JAMA. 1997 Oct 8;278(14):1164-8.


Context: As medical costs are increasingly being scrutinized, there is heightened interest in defining variations in physician behavior in clinical settings.

Objective: To evaluate if standardized patient (SP) technology is a reliable and feasible method of studying interphysician variations in test ordering, referral requests, prescribing behavior, and visit costs.

Design: The study was conducted with blinded SP visits to family medicine and internal medicine residents, university-affiliated family physicians, and community-based family physicians. Resource utilization and visit costs were assessed using test requisitions, consult requests, and prescriptions that were collected by the SPs.

Setting: Physicians' offices in ambulatory care, hospital-based clinics and in the community.

Participants: Four persons (aged 57-77 years) trained to simulate having osteoarthritis of the hip. In one simulation, the patient had gastropathy due to nonsteroidal anti-inflammatory drug use, and in the other, the patient sought therapy for hip discomfort.
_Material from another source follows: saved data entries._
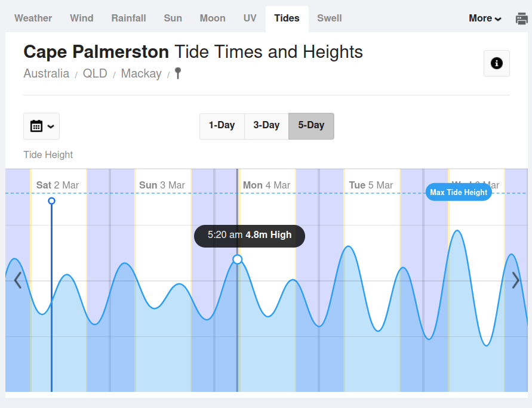
Task: Click the location pin icon
Action: click(x=177, y=73)
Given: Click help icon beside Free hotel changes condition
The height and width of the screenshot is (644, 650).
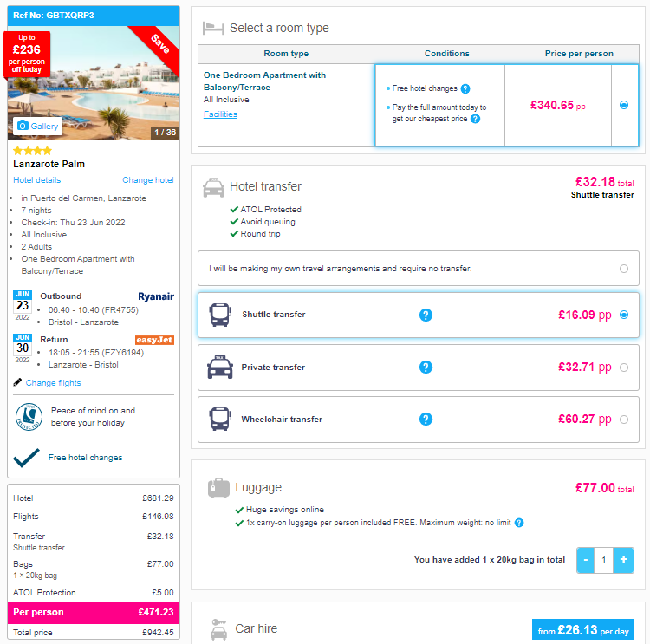Looking at the screenshot, I should (465, 88).
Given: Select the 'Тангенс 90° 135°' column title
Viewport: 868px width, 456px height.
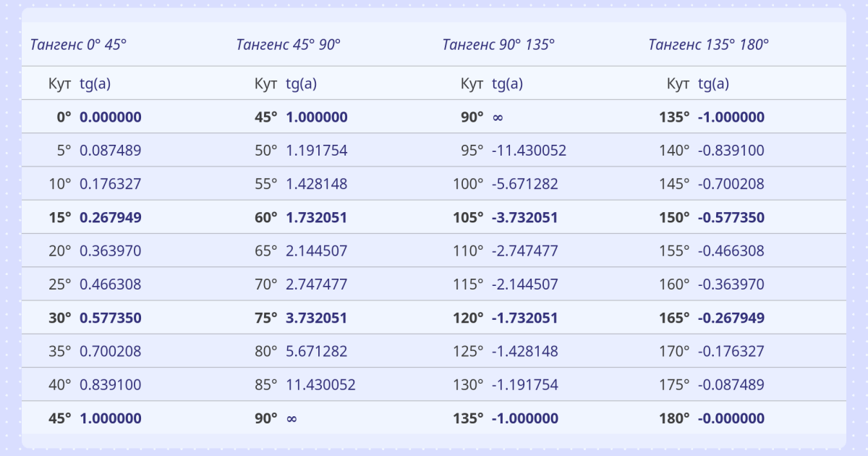Looking at the screenshot, I should [x=498, y=44].
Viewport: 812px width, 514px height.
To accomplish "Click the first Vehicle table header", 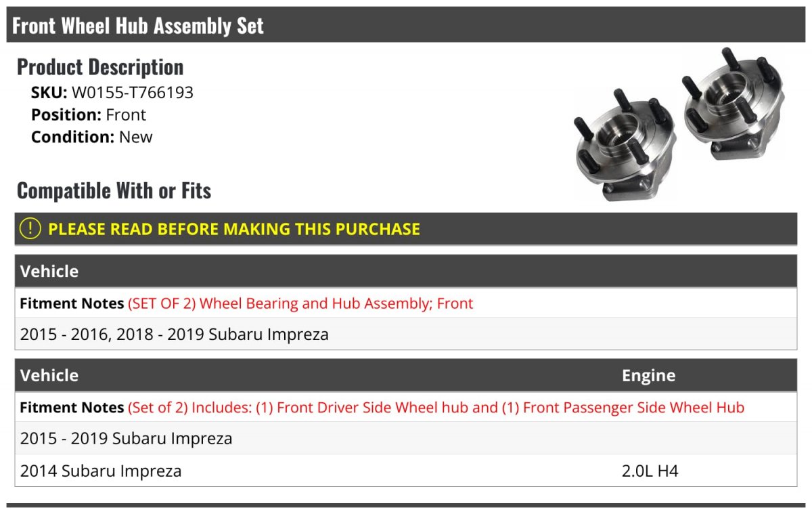I will 49,271.
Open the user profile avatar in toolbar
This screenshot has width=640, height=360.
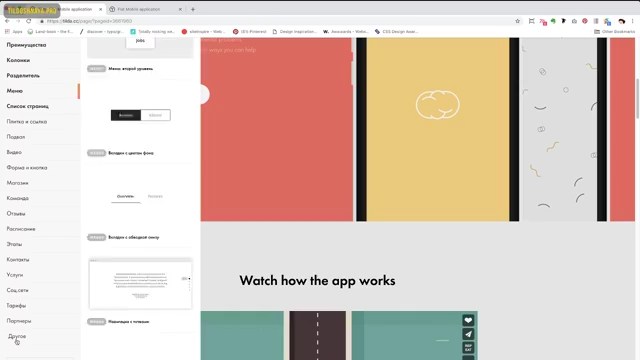point(622,21)
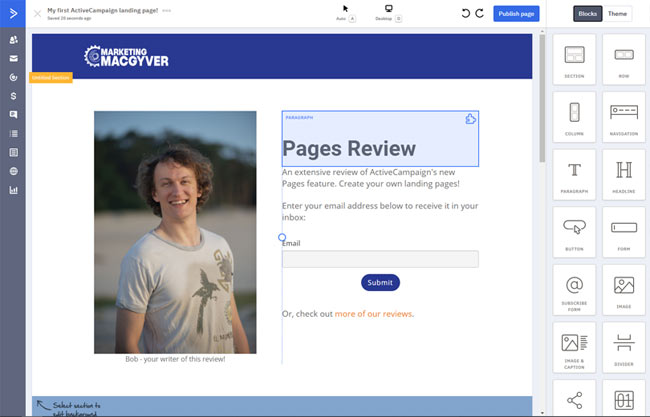Click the undo arrow
This screenshot has height=417, width=650.
(x=465, y=13)
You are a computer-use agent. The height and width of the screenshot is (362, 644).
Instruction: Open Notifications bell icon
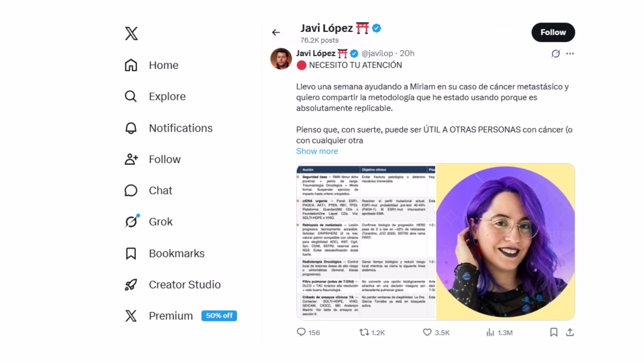pos(131,128)
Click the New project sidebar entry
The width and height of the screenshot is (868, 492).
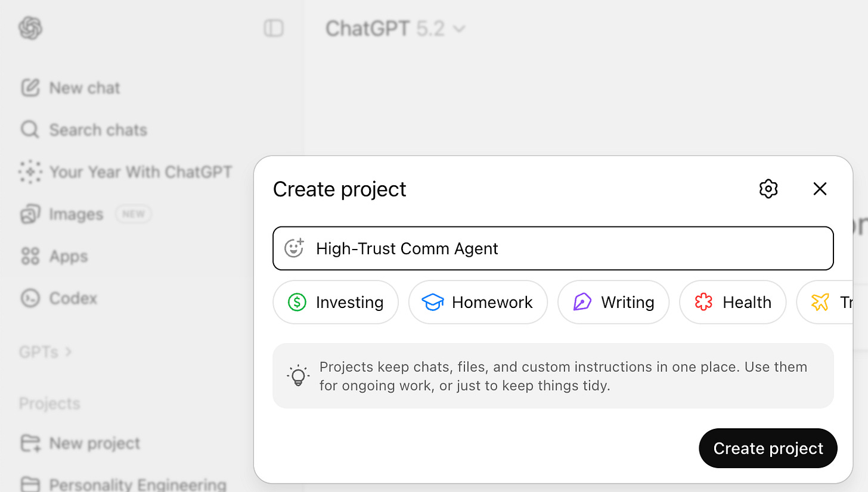coord(95,443)
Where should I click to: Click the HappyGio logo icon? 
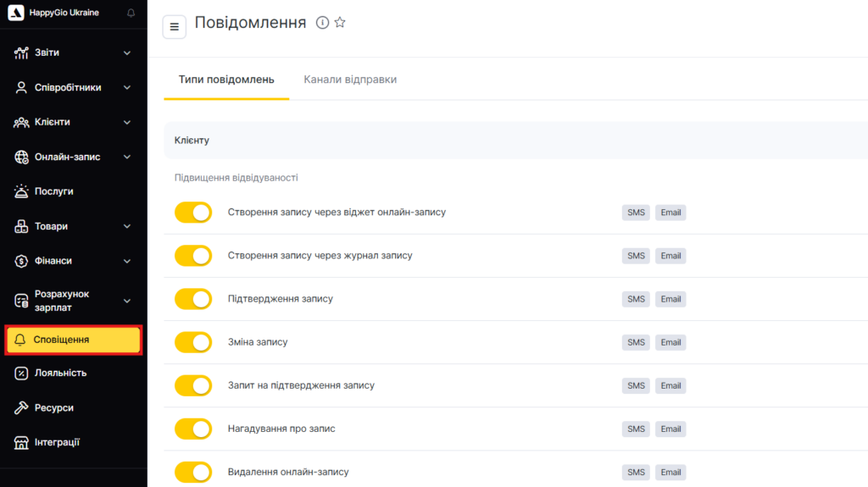click(x=15, y=14)
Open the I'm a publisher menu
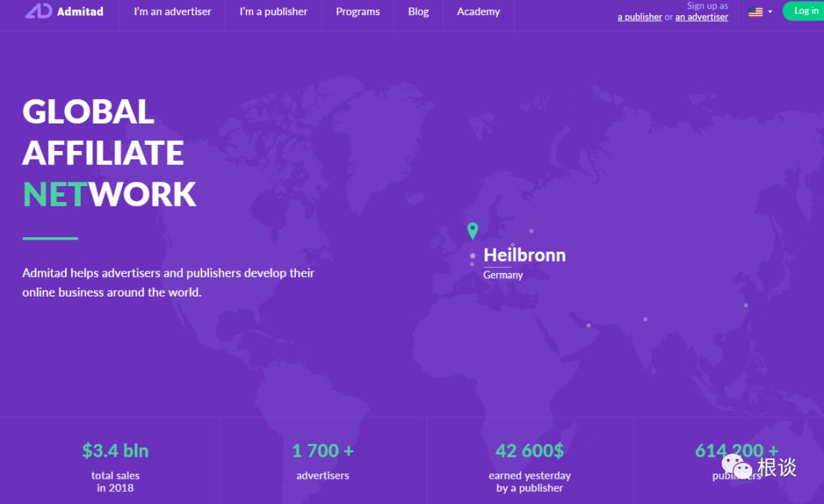Viewport: 824px width, 504px height. (273, 11)
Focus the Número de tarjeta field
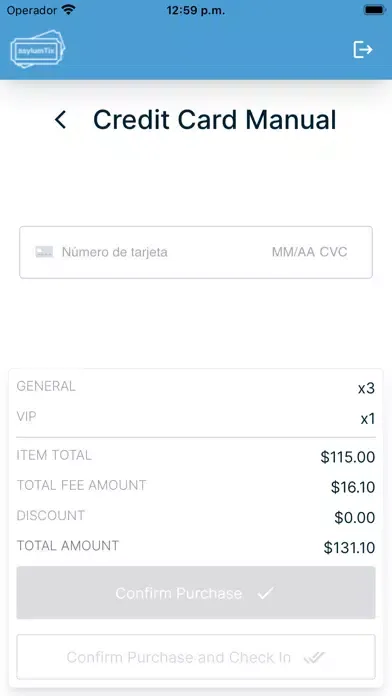Screen dimensions: 392x696 115,252
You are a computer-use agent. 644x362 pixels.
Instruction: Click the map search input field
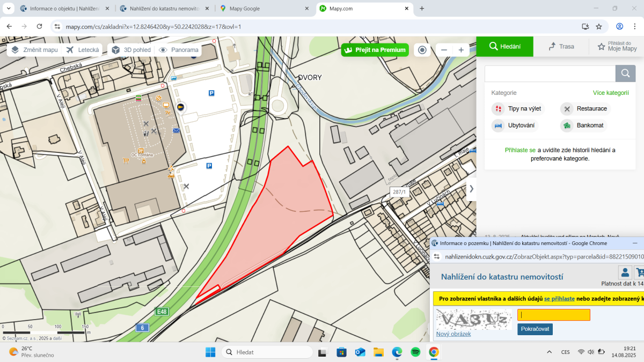pyautogui.click(x=550, y=73)
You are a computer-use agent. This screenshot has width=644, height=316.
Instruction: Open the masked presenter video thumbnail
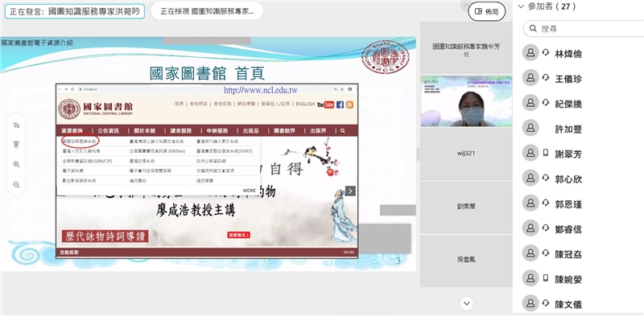467,101
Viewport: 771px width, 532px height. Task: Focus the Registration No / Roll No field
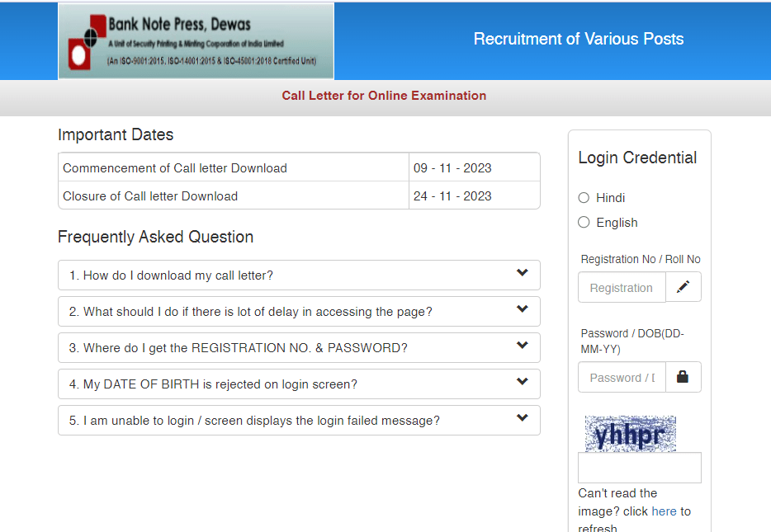(622, 287)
Main outcome measures: Reliability of cost estimates of physician services, tests, consultations, prescriptions, and total visits and test-ordering behavior for nonsteroidal anti-inflammatory gastropathy.

Results: Overall, 112 (63%) of the physicians who were sent invitations to the study agreed to participate. Of 312 total SP visits conducted over a 1-year period, unblinding due to SP detection occurred on 36 occasions (11.5%). Reliable cost estimates of physician services, tests, and consultations, and moderately reliable estimates of total visit costs, were obtained with 4 visits per practicing physician and with 2 visits per resident. There were extreme variations in total visit costs generated by the study physicians. A small number of physicians had a major impact on this variability.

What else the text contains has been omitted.